Mr. S was an employee of X (Pty) Ltd. He suffered from depression which resulted in an attempted suicide. He was not successful with his suicide attempt, instead he was left with a severe facial disfigurement and a speech impediment. Following time spent in hospital and facial reconstruction surgery he spent time at home recovering. Mr. S was employed as General Manager – Non-Food at X (Pty) Ltd. The Co - CEO assured Mr. S’s brother in law that once he is recovered he could go back to work.

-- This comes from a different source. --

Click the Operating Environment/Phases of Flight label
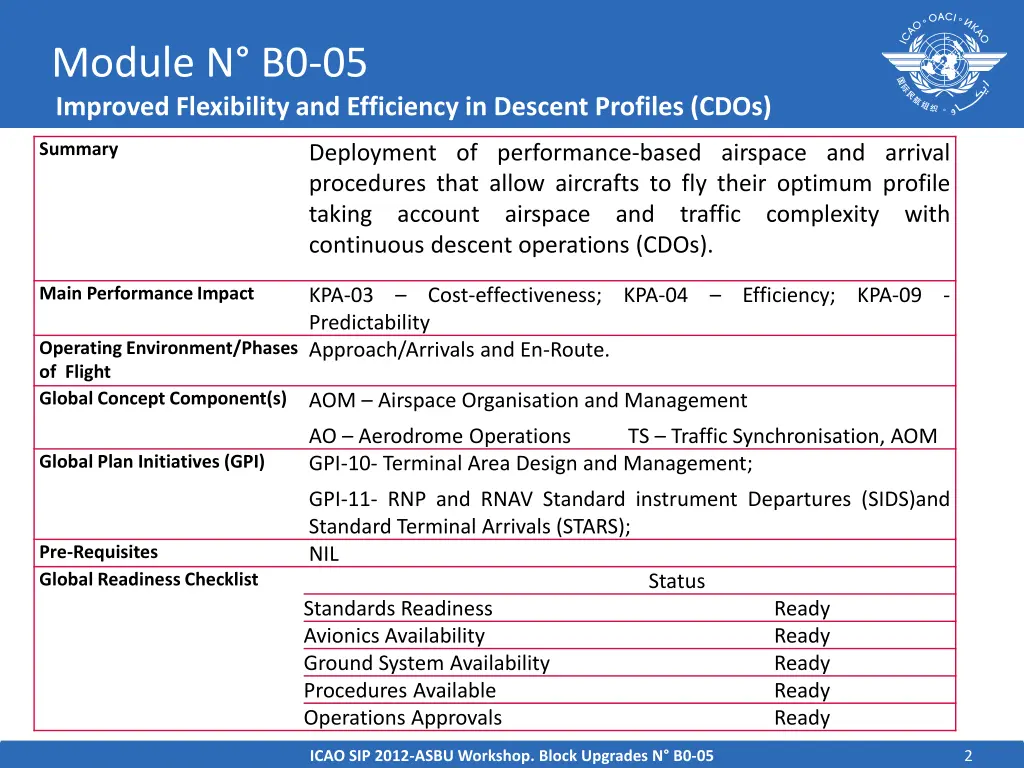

When S had recovered sufficiently to return to work he informed his employer. The other Co – CEO then indicated to Mr. S that he could not return to work as he was no longer “facially acceptable” and that his presence would be a constant reminder to the other employees of what happened to him. Following this turn of events Mr. S and his brother in law met with company representatives and was once again informed that he was “cosmetically unacceptable” and would traumatize the other employees if he came back to work.

It was suggested the Mr. S pursue a disability claim, which he declined as he was of the view that he was not actually disabled as his injury was self-inflicted. Despite several emails and meetings between the parties the matter could not be resolved.

The Court noted that in the case of National Union of Metalworkers of South Africa and Others v Abancedisi Labour Services, it was found that “A refusal to allow an employee to do the work he was engaged to do may constitute a wrongful repudiation and a fundamental breach of the employment contract which vests the employee with an election to stand by the contract or terminate it….” This is effectively what X (Pty) Ltd had done by failing to allow Mr. S to return to work due to their view that he was “facially unacceptable”. This failure resulted in them unilaterally terminating the employment contract. Mr S was therefore considered to have been discriminated against by his employer and was therefore unfairly dismissed.

The Court ruled that Mr S was unfairly discriminated against due to his disabilities and ordered that the employer pay damages and compensation to the value of R1 540 199.40 to Mr. S. This equates to 30 months’ salary which is 6 months more than the norm. The additional 6 months being for the humiliation Mr. S suffered at the hands of his employer.

What this judgement reiterates is that having a disability does not make one incompetent or unable to work.